А я тогда подумал, про что, интересно, говорит Гарри — про разрушенную Москву или про зря погубленных людей?…
Темнеет, и ощутимо проступает влага: в воздухе, на коже, на цевье «калашей», на всем. Кто-то выжимает мир, как полотенце, думаю я, и утомленные милитаристы от индастриала, фашиствующие электронщики из Словении мрачно нашептывают мне в правое ухо о том, что каждый из нас рано или поздно побывает этим полотенцем. А впрочем, возможно, они говорят о чем-то другом, я никогда особенно не вслушиваюсь в тексты.

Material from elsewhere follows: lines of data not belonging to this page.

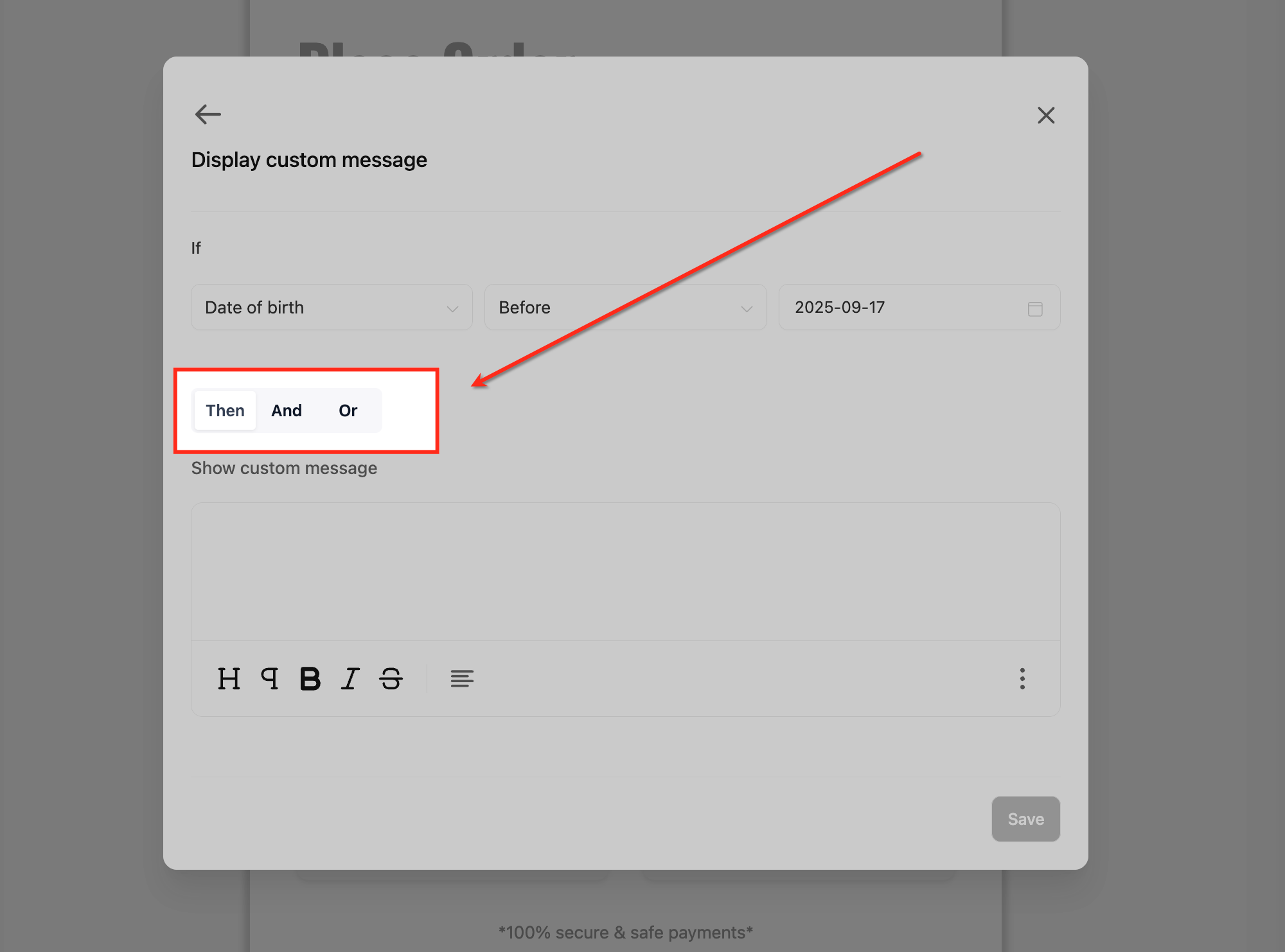1285x952 pixels.
Task: Toggle strikethrough formatting
Action: tap(391, 678)
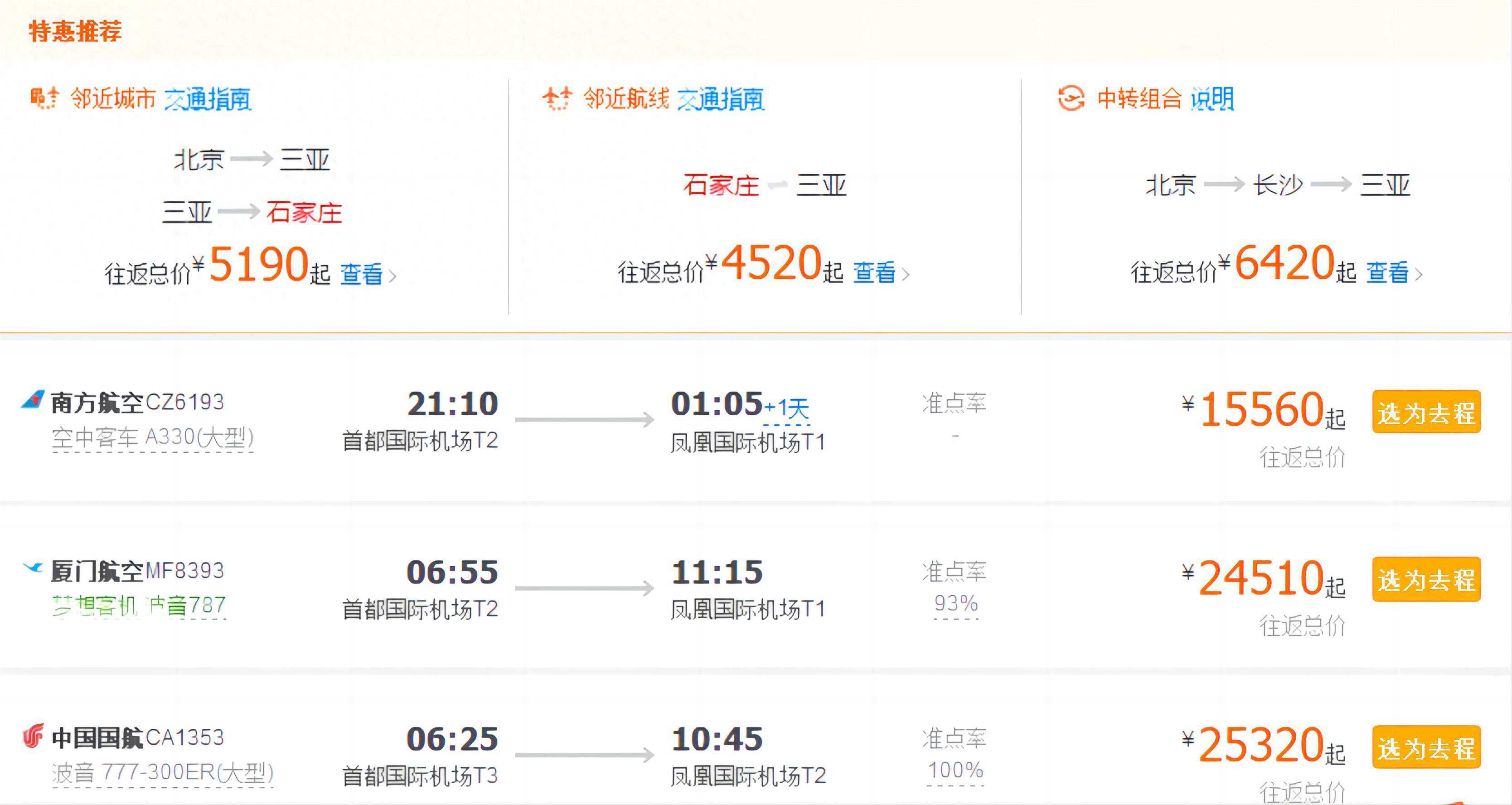Screen dimensions: 1512x805
Task: Click 查看 for the 6420 transfer offer
Action: point(1387,273)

Помнится, в 1997 году «Лайбах» приезжал в Москву, играл в «Горбушке»… Тогда под конец концерта к потолку взлетели три нацистских красно-белых знамени с черным пауком свастики в центре. Меня это поразило и даже напугало. Потом я к этому привык. Так всегда было, есть и будет на этой земле, и мне странно, что кто-то этого не понимает после стольких уроков истории. Войны, революции, тюрьмы, расстрелы, ГУЛАГи, пионерлагеря, бумажная колбаса, изобилие, абсолютный дефицит, порнореклама в метрополитене и наркодилеры в элитных школах, — все это кружит над картографически-коровьей тушей страны, тычется приблудом в вымя, спиливает ночами рога, сбивает копыта. Но проходит год-два, узурпатор (химический, биологический, политический — любой) ассимилируется, растворяется в коренном населении, и все становится так, как было ДО. Потому что народ — тот же самый. Потому что люди — те же самые. И людям этим по большому счету плевать на то, что они — народ-герой, что они — народ-строитель, что они — народ-ученый. На самом деле все, чего по-настоящему хотелось бы этому народу, — чтобы всегда было так, как ДО, и чтобы никогда не наступило ПОСЛЕ. Чтобы ничего никогда не менялось. Потому-то и любим глаза закрывать на очевидную несправедливость, дескать, ничего не происходит, потому что не хотим видеть, как может быть еще. А верить, что уже стало, — страшно. Вот и ходит русский человек с закрытыми глазами, счастливый от незнания, а фашизм, растоптанный русским сапогом в середине XX века, вернулся и осел в конце девяностых. И ужился, и растворился, и стал частью Руси. Как до того стали частью Руси монгольские племена. И таких фашистов по территории республики Русь видимо-невидимо шляется, и будет шляться всегда, во все времена. Потому что люди — те же… Так что разрушена Москва или не разрушена — никакого значения не имеет. Пройдет немного времени, и в главном все станет так, как было ДО. И лишь в частностях будет прорываться народ-строитель, народ-герой, народ-ученый. Но редко — так же, как и раньше. Никак не чаще. Как и тогда, ДО…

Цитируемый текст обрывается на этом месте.